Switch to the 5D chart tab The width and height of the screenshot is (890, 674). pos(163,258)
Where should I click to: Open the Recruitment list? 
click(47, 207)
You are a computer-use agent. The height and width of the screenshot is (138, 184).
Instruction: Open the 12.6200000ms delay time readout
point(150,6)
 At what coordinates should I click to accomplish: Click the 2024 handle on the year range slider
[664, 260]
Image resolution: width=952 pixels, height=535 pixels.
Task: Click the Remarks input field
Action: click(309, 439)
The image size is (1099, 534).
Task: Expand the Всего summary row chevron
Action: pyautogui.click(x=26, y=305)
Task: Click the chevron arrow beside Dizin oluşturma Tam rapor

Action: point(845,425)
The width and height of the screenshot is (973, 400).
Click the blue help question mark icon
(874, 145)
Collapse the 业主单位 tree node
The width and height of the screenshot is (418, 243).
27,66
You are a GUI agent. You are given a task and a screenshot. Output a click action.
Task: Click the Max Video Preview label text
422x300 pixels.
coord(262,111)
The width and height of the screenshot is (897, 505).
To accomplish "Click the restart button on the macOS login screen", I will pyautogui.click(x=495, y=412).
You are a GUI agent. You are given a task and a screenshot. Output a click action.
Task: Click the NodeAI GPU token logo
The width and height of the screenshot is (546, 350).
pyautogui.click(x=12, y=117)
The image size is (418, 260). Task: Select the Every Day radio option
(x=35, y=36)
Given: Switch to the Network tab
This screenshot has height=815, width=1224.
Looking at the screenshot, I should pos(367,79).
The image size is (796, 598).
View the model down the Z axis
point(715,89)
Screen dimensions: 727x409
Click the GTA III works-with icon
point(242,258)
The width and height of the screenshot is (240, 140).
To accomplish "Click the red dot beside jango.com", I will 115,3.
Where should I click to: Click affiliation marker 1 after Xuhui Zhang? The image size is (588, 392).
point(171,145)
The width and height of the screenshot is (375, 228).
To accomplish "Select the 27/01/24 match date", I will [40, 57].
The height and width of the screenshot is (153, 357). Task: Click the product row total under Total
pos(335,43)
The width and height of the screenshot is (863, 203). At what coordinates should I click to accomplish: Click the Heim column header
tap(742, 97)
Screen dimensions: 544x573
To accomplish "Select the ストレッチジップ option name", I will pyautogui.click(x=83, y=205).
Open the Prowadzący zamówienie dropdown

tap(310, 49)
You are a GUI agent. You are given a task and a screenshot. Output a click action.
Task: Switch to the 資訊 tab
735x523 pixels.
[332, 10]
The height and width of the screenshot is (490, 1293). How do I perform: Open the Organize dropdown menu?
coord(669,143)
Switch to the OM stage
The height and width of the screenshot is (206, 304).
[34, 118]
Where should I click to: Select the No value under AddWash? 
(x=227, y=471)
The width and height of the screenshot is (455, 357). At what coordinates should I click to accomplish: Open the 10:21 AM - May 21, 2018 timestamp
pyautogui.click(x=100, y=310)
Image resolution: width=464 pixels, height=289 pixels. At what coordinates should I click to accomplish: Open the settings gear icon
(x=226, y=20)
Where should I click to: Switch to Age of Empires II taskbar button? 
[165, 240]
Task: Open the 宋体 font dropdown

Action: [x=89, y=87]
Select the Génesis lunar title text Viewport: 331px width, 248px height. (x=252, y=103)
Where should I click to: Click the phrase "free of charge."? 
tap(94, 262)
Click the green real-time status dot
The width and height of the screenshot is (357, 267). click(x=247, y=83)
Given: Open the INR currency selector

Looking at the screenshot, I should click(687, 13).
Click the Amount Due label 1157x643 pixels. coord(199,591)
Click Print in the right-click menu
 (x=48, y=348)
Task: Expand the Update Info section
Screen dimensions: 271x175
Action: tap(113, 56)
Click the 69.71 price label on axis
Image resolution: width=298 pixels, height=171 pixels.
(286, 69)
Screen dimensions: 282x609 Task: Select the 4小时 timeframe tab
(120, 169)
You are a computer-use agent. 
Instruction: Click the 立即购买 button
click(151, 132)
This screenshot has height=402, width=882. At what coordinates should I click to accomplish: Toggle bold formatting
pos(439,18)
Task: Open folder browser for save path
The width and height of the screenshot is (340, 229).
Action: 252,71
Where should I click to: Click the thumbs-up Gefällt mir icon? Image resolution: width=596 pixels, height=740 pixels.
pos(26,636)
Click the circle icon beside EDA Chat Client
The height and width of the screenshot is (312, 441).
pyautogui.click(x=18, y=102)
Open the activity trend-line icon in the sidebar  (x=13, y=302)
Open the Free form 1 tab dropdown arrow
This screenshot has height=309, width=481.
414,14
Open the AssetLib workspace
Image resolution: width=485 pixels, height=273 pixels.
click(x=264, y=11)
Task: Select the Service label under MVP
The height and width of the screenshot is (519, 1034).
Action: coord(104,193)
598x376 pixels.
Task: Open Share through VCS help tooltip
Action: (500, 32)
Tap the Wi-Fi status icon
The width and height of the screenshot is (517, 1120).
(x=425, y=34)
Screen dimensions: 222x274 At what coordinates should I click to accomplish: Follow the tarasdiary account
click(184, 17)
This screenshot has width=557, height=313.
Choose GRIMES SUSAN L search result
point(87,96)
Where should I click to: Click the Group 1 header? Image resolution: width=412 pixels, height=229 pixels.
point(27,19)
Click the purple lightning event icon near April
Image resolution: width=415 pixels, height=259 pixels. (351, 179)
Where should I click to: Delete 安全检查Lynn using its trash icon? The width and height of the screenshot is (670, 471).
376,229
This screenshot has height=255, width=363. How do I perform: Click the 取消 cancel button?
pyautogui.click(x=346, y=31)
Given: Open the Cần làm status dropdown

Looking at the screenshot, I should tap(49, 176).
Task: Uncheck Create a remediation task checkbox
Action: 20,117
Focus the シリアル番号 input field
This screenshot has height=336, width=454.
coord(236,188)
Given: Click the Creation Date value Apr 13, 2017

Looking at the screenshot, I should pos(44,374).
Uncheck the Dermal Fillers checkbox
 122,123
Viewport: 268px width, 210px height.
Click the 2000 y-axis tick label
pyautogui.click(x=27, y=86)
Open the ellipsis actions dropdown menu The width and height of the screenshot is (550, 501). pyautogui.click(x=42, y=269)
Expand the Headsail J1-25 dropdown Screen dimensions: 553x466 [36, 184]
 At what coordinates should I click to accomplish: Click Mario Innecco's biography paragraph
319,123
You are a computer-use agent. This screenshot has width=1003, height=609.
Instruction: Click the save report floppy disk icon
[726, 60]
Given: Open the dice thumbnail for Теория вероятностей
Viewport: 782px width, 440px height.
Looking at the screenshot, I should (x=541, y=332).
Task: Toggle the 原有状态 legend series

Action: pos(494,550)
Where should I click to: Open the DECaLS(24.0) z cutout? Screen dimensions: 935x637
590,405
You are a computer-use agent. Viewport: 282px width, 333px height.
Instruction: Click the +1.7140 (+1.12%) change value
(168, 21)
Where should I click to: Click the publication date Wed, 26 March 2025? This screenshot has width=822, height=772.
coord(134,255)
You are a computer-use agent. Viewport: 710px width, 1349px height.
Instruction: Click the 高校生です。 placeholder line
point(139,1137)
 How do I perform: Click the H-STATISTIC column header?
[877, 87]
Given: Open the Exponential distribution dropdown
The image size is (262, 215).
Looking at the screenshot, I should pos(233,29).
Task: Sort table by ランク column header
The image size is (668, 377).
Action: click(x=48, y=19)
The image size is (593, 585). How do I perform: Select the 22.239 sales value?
# # # #
What to produce:
From the data above, output exactly the lines between the one containing "Instruction: Click the save" and the one containing "You are a computer-use agent. Viewport: 710px", counting both of them.

Response to this task:
Instruction: Click the save report floppy disk icon
[726, 60]
Given: Open the dice thumbnail for Теория вероятностей
Viewport: 782px width, 440px height.
Looking at the screenshot, I should (x=541, y=332).
Task: Toggle the 原有状态 legend series

Action: pos(494,550)
Where should I click to: Open the DECaLS(24.0) z cutout? Screen dimensions: 935x637
590,405
You are a computer-use agent. Viewport: 282px width, 333px height.
Instruction: Click the +1.7140 (+1.12%) change value
(168, 21)
Where should I click to: Click the publication date Wed, 26 March 2025? This screenshot has width=822, height=772.
coord(134,255)
You are a computer-use agent. Viewport: 710px width, 1349px height.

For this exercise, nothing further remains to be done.